Work required — You are asked to filter the data below and copy every line holding "dimensions".
———
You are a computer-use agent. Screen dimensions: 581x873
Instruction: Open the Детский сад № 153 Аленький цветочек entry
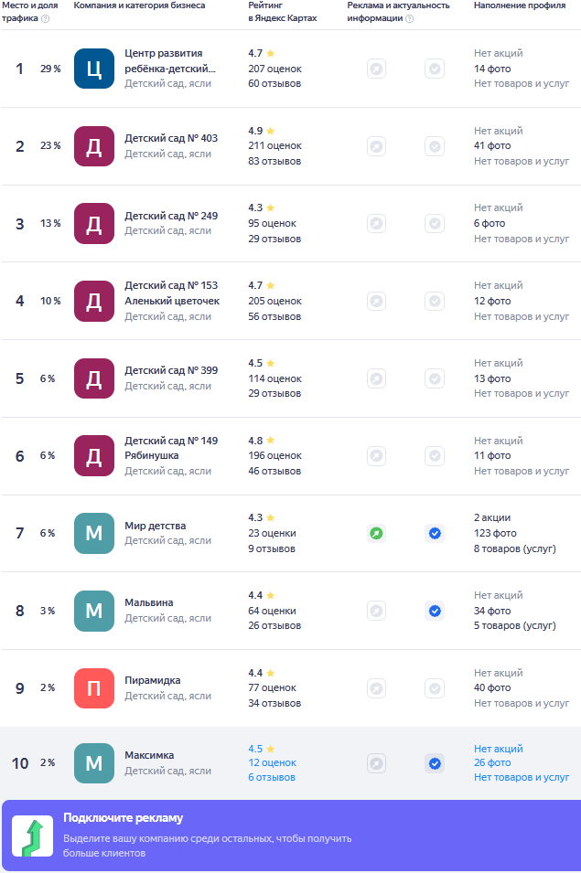(171, 293)
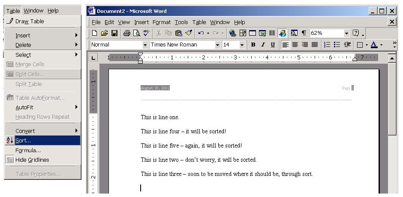Image resolution: width=403 pixels, height=197 pixels.
Task: Expand the Times New Roman font list
Action: point(218,45)
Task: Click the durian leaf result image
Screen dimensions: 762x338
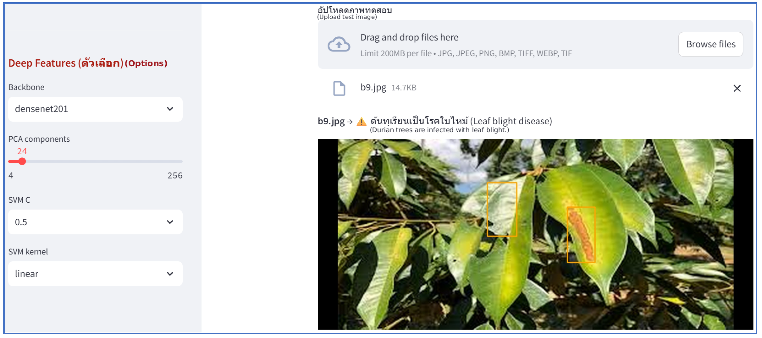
———
Answer below —
You are a computer-use agent. Screen dimensions: 581x873
Screen dimensions: 762x338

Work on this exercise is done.